Pour le plus grand bonheur de ses fans, Max Emanuel Cencic n’en finit pas de changer de tête (et de perruque) : après le turban pour Siroe, puis le look Robespierre pour Arminio, il adopte pour Ottone la moumoute « top-knot » pour se donner un air de barbare branchouille, postiche que complètent le marcel en latex et l’aigle aux aigles déployées perché sur son avant-bras, les diverses photos promotionnelles montrant bien que le volatile n’était pas empaillé. Et qu’importe si le protagoniste du livret de Haym n’a qu’un lointain rapport avec Othon II de Germanie, l’essentiel est que le contre-ténor croate trouve un nouveau support pour ses talents, et que le résultat nous permette d’entendre un opéra de Haendel qui ne se pose que rarement sur les scènes d’aujourd’hui.
Curieusement, en effet, malgré le succès phénoménal remporté à Londres en 1723, qui entraîna de nombreuses reprises (dont celle de 1734 qui permit à Farinelli de chanter pour la seule fois de sa vie dans un opéra de Haendel), Ottone reste à notre époque une rareté. Est-ce parce que le compositeur y semble surtout inspiré dans le style élégiaque ? Certes, « Falsa immagine », que la Cuzzoni refusa d’abord de chanter, en est un excellent exemple, mais L’œuvre inclut aussi bien des airs rapides et nerveux, sans oublier le duo guilleret Matilda-Gismonda qui conclut le deuxième acte, « Notte cara » et le duetto Teofane-Ottone du troisième, tout aussi allègre. Il s’est écoulé près d’un quart de siècle depuis la publication quasi simultanée, en 1993, des deux intégrales jusqu’ici disponibles, l’une dirigée par Robert King (Hyperion) avec James Bowman, l’autre par Nicholas McGegan (Harmonia Mundi) avec Drew Minter.

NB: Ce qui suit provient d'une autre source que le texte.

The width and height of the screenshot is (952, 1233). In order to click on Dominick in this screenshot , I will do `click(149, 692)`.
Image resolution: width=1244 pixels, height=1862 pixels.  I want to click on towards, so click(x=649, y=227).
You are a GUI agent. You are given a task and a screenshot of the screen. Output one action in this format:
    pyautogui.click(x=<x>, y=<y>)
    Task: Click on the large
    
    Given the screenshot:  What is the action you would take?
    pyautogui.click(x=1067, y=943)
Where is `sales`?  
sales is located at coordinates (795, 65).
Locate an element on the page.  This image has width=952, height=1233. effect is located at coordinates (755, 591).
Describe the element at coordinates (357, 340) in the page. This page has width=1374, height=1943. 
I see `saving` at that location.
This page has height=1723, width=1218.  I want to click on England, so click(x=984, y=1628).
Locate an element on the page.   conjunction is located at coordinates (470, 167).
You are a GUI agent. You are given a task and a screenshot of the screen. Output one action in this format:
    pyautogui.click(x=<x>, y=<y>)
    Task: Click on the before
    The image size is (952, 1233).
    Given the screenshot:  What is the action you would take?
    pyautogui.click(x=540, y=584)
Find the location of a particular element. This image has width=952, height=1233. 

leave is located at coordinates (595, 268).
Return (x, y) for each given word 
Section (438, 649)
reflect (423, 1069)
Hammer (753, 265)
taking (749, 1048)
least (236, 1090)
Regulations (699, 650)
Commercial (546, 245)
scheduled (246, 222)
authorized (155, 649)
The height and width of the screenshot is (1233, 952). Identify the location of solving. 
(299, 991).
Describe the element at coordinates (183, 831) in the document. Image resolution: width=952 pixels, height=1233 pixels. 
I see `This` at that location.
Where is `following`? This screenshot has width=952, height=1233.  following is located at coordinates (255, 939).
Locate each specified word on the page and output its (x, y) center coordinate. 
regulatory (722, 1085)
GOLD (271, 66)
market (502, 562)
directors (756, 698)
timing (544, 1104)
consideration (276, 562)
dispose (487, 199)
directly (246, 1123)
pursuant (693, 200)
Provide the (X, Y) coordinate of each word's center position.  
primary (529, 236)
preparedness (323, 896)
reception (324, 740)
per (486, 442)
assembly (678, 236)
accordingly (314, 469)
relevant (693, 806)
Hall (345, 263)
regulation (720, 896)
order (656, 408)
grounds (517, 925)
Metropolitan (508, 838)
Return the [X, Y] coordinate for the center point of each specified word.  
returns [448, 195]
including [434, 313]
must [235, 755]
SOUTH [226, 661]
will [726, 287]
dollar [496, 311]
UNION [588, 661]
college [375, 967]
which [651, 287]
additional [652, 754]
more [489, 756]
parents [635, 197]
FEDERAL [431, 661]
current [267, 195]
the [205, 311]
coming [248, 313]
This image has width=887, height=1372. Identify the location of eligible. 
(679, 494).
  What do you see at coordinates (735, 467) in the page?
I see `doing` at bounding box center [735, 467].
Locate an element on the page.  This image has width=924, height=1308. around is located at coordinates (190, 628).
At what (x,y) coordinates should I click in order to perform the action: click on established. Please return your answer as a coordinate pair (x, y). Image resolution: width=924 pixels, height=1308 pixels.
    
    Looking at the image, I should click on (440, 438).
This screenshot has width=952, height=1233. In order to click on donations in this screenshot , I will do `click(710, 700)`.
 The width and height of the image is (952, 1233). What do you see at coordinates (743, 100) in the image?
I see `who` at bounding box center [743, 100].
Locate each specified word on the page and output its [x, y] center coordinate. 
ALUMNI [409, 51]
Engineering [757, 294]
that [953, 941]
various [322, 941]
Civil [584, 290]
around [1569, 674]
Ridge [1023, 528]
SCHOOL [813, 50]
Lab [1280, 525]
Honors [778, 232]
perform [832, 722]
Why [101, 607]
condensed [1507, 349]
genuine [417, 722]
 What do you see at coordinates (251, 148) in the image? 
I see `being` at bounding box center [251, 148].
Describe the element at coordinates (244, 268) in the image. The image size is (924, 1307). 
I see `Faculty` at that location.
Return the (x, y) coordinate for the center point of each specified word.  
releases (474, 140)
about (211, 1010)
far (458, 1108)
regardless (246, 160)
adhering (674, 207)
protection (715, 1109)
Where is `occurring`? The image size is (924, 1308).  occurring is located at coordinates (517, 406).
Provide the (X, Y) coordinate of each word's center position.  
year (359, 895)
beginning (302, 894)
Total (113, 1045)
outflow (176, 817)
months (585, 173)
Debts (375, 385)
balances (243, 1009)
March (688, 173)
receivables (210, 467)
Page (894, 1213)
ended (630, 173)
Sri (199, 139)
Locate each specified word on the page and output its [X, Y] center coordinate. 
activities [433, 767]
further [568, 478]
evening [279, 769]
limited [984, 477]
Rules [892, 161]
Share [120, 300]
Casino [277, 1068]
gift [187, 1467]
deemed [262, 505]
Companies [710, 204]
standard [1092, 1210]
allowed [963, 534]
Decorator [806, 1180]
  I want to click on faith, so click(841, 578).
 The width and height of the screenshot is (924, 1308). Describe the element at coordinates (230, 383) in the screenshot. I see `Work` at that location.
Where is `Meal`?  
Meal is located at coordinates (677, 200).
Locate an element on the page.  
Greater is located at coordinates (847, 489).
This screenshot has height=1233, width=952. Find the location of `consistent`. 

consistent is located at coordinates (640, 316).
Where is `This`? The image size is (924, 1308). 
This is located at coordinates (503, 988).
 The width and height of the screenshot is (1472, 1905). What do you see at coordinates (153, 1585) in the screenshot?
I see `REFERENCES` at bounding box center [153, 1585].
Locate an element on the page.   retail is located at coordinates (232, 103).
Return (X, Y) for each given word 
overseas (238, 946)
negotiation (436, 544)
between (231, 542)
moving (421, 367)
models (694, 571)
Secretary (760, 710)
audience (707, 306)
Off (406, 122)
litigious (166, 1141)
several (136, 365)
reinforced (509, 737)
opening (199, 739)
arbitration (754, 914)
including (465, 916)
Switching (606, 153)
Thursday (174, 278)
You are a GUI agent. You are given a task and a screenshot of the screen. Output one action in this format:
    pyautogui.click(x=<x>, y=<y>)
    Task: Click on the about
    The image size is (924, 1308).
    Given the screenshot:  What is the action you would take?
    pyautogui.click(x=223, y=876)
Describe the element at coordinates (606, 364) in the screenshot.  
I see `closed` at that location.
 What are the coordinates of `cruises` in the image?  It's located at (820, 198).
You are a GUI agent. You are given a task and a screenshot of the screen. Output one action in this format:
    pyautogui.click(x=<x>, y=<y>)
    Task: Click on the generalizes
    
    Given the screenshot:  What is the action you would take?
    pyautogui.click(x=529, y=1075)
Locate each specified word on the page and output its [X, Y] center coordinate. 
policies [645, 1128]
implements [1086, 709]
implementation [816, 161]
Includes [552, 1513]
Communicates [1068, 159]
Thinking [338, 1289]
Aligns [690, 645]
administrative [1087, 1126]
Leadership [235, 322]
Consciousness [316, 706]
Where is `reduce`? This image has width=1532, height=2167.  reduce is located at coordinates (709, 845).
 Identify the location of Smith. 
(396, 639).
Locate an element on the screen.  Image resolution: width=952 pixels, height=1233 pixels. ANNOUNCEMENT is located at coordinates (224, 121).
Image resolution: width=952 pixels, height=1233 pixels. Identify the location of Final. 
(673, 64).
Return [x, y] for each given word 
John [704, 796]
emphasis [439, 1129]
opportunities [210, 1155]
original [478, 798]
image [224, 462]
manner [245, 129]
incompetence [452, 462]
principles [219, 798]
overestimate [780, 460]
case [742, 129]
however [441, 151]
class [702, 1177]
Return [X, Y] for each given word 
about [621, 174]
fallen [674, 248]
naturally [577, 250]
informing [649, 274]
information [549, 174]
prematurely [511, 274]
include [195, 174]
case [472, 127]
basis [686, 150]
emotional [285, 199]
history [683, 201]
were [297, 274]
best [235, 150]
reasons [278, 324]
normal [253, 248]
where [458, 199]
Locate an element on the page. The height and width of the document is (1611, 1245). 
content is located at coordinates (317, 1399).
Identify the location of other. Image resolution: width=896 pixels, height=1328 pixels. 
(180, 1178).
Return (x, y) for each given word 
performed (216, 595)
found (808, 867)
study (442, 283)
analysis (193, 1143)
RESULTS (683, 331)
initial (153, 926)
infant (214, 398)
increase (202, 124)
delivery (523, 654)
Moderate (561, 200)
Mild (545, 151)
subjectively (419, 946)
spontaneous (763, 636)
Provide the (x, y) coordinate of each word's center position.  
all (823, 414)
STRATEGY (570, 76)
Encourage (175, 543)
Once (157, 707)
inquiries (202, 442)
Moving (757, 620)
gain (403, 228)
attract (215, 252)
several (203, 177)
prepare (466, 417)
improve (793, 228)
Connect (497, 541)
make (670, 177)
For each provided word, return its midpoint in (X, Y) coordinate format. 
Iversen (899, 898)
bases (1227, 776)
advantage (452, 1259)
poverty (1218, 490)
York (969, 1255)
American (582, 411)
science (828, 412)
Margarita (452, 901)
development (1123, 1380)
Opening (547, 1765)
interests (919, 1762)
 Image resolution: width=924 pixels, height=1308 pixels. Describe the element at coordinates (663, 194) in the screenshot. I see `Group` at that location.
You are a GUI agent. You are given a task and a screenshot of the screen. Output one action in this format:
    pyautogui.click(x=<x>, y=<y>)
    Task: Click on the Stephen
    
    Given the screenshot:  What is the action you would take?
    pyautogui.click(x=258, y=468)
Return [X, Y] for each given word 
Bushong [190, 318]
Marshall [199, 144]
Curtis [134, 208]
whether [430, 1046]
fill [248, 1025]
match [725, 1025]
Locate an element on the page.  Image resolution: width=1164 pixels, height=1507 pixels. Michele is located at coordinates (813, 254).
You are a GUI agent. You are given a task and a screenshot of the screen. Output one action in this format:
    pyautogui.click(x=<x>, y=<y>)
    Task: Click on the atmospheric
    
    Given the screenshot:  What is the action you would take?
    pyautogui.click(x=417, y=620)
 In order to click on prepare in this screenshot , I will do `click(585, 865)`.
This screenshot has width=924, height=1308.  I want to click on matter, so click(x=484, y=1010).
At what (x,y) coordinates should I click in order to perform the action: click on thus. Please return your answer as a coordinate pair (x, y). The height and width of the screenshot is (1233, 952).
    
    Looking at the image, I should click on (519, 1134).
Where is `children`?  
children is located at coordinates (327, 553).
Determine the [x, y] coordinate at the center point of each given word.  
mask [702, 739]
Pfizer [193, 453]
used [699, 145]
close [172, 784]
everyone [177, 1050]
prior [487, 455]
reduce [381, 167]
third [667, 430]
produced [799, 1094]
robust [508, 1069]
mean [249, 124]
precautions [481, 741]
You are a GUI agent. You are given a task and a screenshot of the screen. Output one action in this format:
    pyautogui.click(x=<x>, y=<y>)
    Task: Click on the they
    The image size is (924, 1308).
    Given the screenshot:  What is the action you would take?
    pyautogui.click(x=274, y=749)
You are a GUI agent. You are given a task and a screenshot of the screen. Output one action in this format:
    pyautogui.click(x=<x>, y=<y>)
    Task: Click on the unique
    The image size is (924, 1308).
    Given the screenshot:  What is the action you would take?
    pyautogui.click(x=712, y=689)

La présente version bénéficie d’un premier grand atout avec la direction énergique et acérée de George Petrou, qu’on a déjà eu l’occasion d’admirer dans de présents enregistrements et qui sait parfaitement transcender la froideur des studios. Il Pomo d’oro est également une des clefs de la réussite de cet enregistrement, par la précision et l’expressivité de ses instrumentistes.
Bien sûr, c’est sur les solistes vocaux que se concentre l’attention, avec une équipe où l’on retrouve un certain nombre d’artistes familiers des intégrales haendéliennes sorties chez Decca. Reprenant le rôle-titre créé à Senesino, Max Emanuel Cencic trouve un personnage de victime qui lui va comme un gant. Toujours à son affaire dans la douceur et dans la plainte, il incarne un Othon dont les émotions touchent immédiatement l’auditeur, mais les trois airs composés par Haendel pour la reprise de 1726, ajoutés en bonus, montrent que la virtuosité ne lui fait pas peur. Xavier Sabata est, lui, le bad boy de l’histoire, le traître détestable, mais bénéficie également d’une belle palette d’airs. Trouver aujourd’hui une bonne basse haendélienne s’avère souvent problématique, mais Pavel Kudinov, déjà présent dans Arminio à Karlsruhe, possède les graves caverneux que l’on attend, tout en sachant vocaliser.
Du côté des dames, trois voix bien distinctes et bien caractérisées s’affrontent. Comme Ottone, Teofane s’exprime surtout dans la lamentation, mais pas seulement. Lauren Snouffer, dont le timbre, les aigus un peu verts et le vibratello pourront ne pas plaire à tout le monde, est sans doute infiniment préférable aux voix inexpressives et standardisées que l’on entend parfois dans ce répertoire. On se réjouit de voir Ann Hallenberg rejoindre « l’écurie » Cencic pour cette intégrale. Reine cruelle et ambitieuse, mère qui préfère voir son fils mourir que d’implorer la pitié de l’ennemi, Gismonda, nouvelle Agrippina, semble faite sur mesure pour la mezzo suédoise. Elle confère toute sa complexité à ce personnage délicieusement perfide, capable de s’exprimer aussi bien dans la perfidie que dans le registre de la douceur. Intéressante découverte avec Anna Starushkevych, voix sombre et diction mordante.
On n’attend plus maintenant qu’une bonne reprise scénique pour qu’Ottone décolle et reprenne son vol.